心理学者の加藤諦三氏によれば、人は「成長より、幸せより、安全を選ぶ」という。
例えば、「離婚したい」「主人が嫌い」と言いながら、結局離婚はしない。
「生活が困る」という理由で、決断できない。「生活が困らないほどに成長して、経済的にも自立しよう」という成長欲求よりも、退行欲求を選んでしまう。
安全よりも、少しでも成長を選び、不安より幸せを選べる力が人には必要だという。
子どもたちは安全を感じて育っていくと、健康に成長へと進んでいきますが、育ってきた環境の中で不安や緊張状態で育っていくと、無意識にこの「不安」を埋めるための行動をし、満たされるための要求をしてしまうようです。

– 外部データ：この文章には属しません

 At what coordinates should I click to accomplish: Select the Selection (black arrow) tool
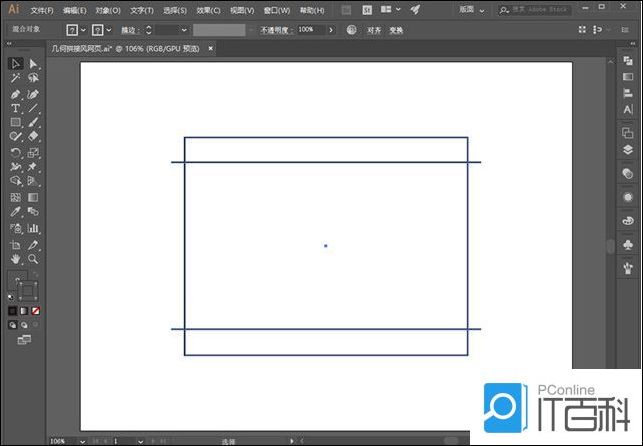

親子関係で「退行欲求」を認められなかった子どもは、親になったときに、我が子の退行欲求を認めにくいと言われています。
整理すると、子どもの頃に「安全」や「マイナス感情は吐き出せる環境」にあれば、子どもは安心して将来「安全」より「不安」より、「成長」を選択することが多くなりますが、逆に、子どもの頃に「安全」や「マイナス感情を吐き出せない環境」にあれば、将来無意識に「安全」や「不安」を選ぶ傾向にあるということです。
生い立ちの環境はそれぞれで選ぶことはできませんが、そんな「心」を意識化することで、そういう選択をする自分を客観的に見て、見直すことができます。
注射を怖がる子どもは、病気を治す医者さえ怖がって「悪い人」と言います。
その怖さの先には、「健康」や「幸せ」があるのに、目先の「安全」を選んでしまう。
その先に「成長」や「幸せ」があるにもかかわらず、大人の私たちもそういう選択をしていないだろうか。
大人は、少なからず、自身の中にある退行欲求に打ち克ち、成長欲求を優先できる人でありたいし、子どもに対してであれば、安全や安心を与え、退行欲求を認めてあげ、将来的に成長欲求を優先できるようはなむけする必要があるようです。